◆ Available data:

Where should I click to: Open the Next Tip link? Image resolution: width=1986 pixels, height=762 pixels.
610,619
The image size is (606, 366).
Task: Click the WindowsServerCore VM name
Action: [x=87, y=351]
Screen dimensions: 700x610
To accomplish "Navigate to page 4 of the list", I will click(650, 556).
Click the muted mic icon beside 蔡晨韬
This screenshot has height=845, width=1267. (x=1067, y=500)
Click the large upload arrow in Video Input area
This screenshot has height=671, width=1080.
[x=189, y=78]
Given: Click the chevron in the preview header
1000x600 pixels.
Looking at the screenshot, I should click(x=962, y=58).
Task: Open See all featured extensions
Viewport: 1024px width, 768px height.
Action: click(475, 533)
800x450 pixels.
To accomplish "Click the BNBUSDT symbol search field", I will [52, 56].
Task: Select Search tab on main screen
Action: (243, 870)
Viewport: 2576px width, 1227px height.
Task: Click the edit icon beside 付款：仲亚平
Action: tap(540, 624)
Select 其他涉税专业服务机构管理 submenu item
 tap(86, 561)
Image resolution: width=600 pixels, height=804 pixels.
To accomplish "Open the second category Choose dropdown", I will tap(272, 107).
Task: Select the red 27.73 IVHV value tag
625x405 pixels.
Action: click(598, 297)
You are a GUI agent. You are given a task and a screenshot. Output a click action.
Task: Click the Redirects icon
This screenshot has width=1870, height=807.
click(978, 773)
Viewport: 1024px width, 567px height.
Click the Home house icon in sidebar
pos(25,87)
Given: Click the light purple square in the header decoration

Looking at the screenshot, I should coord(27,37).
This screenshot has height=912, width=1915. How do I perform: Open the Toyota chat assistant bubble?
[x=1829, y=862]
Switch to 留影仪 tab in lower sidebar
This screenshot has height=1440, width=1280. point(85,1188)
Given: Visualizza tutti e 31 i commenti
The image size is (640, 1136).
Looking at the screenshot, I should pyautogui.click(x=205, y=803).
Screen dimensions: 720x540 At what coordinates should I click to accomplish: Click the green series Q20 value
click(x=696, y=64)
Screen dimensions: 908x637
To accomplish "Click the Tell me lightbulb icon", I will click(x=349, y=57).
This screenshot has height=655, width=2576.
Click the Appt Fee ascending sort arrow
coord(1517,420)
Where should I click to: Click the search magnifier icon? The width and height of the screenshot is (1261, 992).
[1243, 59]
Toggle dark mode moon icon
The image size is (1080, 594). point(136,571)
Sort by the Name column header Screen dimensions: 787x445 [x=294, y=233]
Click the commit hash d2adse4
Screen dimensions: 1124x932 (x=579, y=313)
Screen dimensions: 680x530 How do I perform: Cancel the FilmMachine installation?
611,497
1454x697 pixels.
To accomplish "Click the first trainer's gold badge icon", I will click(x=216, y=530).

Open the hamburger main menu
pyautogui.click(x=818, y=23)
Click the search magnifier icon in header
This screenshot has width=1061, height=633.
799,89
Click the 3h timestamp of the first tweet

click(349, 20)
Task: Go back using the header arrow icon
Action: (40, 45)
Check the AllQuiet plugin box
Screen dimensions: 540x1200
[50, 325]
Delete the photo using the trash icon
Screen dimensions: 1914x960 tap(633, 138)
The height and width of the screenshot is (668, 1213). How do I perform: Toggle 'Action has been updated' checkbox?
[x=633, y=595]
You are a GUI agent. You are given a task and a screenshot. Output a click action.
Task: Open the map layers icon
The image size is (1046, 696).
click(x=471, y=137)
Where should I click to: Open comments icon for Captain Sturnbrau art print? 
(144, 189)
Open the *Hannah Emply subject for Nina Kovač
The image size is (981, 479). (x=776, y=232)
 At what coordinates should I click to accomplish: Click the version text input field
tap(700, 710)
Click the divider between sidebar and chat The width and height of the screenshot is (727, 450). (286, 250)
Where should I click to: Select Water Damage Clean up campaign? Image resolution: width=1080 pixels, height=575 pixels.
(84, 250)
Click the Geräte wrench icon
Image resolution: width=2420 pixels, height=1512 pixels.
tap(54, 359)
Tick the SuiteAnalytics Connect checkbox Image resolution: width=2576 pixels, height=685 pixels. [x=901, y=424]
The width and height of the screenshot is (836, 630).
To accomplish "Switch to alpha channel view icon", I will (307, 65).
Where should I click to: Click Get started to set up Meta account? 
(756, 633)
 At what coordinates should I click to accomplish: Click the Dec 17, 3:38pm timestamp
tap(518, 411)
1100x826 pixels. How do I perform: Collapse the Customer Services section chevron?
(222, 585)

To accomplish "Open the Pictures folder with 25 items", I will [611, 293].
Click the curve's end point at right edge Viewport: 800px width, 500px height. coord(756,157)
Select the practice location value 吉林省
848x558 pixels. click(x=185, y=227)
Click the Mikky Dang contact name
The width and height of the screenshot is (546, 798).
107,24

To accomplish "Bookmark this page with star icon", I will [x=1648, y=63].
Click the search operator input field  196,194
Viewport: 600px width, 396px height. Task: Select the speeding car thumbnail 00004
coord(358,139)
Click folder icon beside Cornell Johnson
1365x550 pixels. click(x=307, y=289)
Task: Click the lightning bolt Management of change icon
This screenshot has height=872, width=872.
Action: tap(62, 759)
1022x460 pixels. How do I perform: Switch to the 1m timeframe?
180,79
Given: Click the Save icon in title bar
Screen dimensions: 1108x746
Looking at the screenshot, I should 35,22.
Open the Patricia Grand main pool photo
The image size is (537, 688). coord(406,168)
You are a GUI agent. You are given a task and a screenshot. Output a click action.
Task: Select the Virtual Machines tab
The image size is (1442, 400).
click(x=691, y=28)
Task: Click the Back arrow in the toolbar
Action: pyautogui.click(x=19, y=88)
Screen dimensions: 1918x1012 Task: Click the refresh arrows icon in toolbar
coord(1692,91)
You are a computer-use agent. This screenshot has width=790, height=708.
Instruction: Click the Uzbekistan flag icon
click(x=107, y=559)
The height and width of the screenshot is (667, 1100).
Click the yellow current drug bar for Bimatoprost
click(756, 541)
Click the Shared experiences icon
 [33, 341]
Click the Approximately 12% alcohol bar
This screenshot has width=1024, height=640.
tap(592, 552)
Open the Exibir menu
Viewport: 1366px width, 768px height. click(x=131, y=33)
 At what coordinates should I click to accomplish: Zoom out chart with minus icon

◆ Your objective:
From the first line to the last, output the records word for word.

◆ Solution to this exercise:
Where should I click to: Open the Next Tip link? Image resolution: width=1986 pixels, height=762 pixels.
610,619
The image size is (606, 366).
Task: Click the WindowsServerCore VM name
Action: [x=87, y=351]
Screen dimensions: 700x610
To accomplish "Navigate to page 4 of the list", I will click(650, 556).
Click the muted mic icon beside 蔡晨韬
This screenshot has height=845, width=1267. (x=1067, y=500)
Click the large upload arrow in Video Input area
This screenshot has height=671, width=1080.
[x=189, y=78]
Given: Click the chevron in the preview header
1000x600 pixels.
Looking at the screenshot, I should click(x=962, y=58).
Task: Open See all featured extensions
Viewport: 1024px width, 768px height.
Action: click(475, 533)
800x450 pixels.
To accomplish "Click the BNBUSDT symbol search field", I will [52, 56].
Task: Select Search tab on main screen
Action: (243, 870)
Viewport: 2576px width, 1227px height.
Task: Click the edit icon beside 付款：仲亚平
Action: tap(540, 624)
Select 其他涉税专业服务机构管理 submenu item
 tap(86, 561)
Image resolution: width=600 pixels, height=804 pixels.
To accomplish "Open the second category Choose dropdown", I will tap(272, 107).
Task: Select the red 27.73 IVHV value tag
625x405 pixels.
Action: click(598, 297)
You are a GUI agent. You are given a task and a screenshot. Output a click action.
Task: Click the Redirects icon
This screenshot has width=1870, height=807.
click(978, 773)
Viewport: 1024px width, 567px height.
Click the Home house icon in sidebar
pos(25,87)
Given: Click the light purple square in the header decoration

Looking at the screenshot, I should coord(27,37).
This screenshot has height=912, width=1915. How do I perform: Open the Toyota chat assistant bubble?
[x=1829, y=862]
Switch to 留影仪 tab in lower sidebar
This screenshot has height=1440, width=1280. point(85,1188)
Given: Visualizza tutti e 31 i commenti
The image size is (640, 1136).
Looking at the screenshot, I should pyautogui.click(x=205, y=803).
Screen dimensions: 720x540 At what coordinates should I click to accomplish: Click the green series Q20 value
click(x=696, y=64)
Screen dimensions: 908x637
To accomplish "Click the Tell me lightbulb icon", I will click(x=349, y=57).
This screenshot has height=655, width=2576.
Click the Appt Fee ascending sort arrow
coord(1517,420)
Where should I click to: Click the search magnifier icon? The width and height of the screenshot is (1261, 992).
[1243, 59]
Toggle dark mode moon icon
The image size is (1080, 594). point(136,571)
Sort by the Name column header Screen dimensions: 787x445 [x=294, y=233]
Click the commit hash d2adse4
Screen dimensions: 1124x932 (x=579, y=313)
Screen dimensions: 680x530 How do I perform: Cancel the FilmMachine installation?
611,497
1454x697 pixels.
To accomplish "Click the first trainer's gold badge icon", I will click(x=216, y=530).

Open the hamburger main menu
pyautogui.click(x=818, y=23)
Click the search magnifier icon in header
This screenshot has width=1061, height=633.
799,89
Click the 3h timestamp of the first tweet

click(349, 20)
Task: Go back using the header arrow icon
Action: (40, 45)
Check the AllQuiet plugin box
Screen dimensions: 540x1200
[50, 325]
Delete the photo using the trash icon
Screen dimensions: 1914x960 tap(633, 138)
The height and width of the screenshot is (668, 1213). How do I perform: Toggle 'Action has been updated' checkbox?
[x=633, y=595]
You are a GUI agent. You are given a task and a screenshot. Output a click action.
Task: Open the map layers icon
The image size is (1046, 696).
click(x=471, y=137)
Where should I click to: Open comments icon for Captain Sturnbrau art print? 
(144, 189)
Open the *Hannah Emply subject for Nina Kovač
The image size is (981, 479). (x=776, y=232)
 At what coordinates should I click to accomplish: Click the version text input field
tap(700, 710)
Click the divider between sidebar and chat The width and height of the screenshot is (727, 450). (286, 250)
Where should I click to: Select Water Damage Clean up campaign? Image resolution: width=1080 pixels, height=575 pixels.
(84, 250)
Click the Geräte wrench icon
Image resolution: width=2420 pixels, height=1512 pixels.
tap(54, 359)
Tick the SuiteAnalytics Connect checkbox Image resolution: width=2576 pixels, height=685 pixels. [x=901, y=424]
The width and height of the screenshot is (836, 630).
To accomplish "Switch to alpha channel view icon", I will (307, 65).
Where should I click to: Click Get started to set up Meta account? 
(756, 633)
 At what coordinates should I click to accomplish: Click the Dec 17, 3:38pm timestamp
tap(518, 411)
1100x826 pixels. How do I perform: Collapse the Customer Services section chevron?
(222, 585)

To accomplish "Open the Pictures folder with 25 items", I will [611, 293].
Click the curve's end point at right edge Viewport: 800px width, 500px height. coord(756,157)
Select the practice location value 吉林省
848x558 pixels. click(x=185, y=227)
Click the Mikky Dang contact name
The width and height of the screenshot is (546, 798).
107,24

To accomplish "Bookmark this page with star icon", I will [x=1648, y=63].
Click the search operator input field  196,194
Viewport: 600px width, 396px height. Task: Select the speeding car thumbnail 00004
coord(358,139)
Click folder icon beside Cornell Johnson
1365x550 pixels. click(x=307, y=289)
Task: Click the lightning bolt Management of change icon
This screenshot has height=872, width=872.
Action: tap(62, 759)
1022x460 pixels. How do I perform: Switch to the 1m timeframe?
180,79
Given: Click the Save icon in title bar
Screen dimensions: 1108x746
Looking at the screenshot, I should 35,22.
Open the Patricia Grand main pool photo
The image size is (537, 688). coord(406,168)
You are a GUI agent. You are given a task and a screenshot. Output a click action.
Task: Select the Virtual Machines tab
The image size is (1442, 400).
click(x=691, y=28)
Task: Click the Back arrow in the toolbar
Action: pyautogui.click(x=19, y=88)
Screen dimensions: 1918x1012 Task: Click the refresh arrows icon in toolbar
coord(1692,91)
You are a computer-use agent. This screenshot has width=790, height=708.
Instruction: Click the Uzbekistan flag icon
click(x=107, y=559)
The height and width of the screenshot is (667, 1100).
Click the yellow current drug bar for Bimatoprost
click(756, 541)
Click the Shared experiences icon
 [33, 341]
Click the Approximately 12% alcohol bar
This screenshot has width=1024, height=640.
tap(592, 552)
Open the Exibir menu
Viewport: 1366px width, 768px height. click(x=131, y=33)
 At what coordinates should I click to accomplish: Zoom out chart with minus icon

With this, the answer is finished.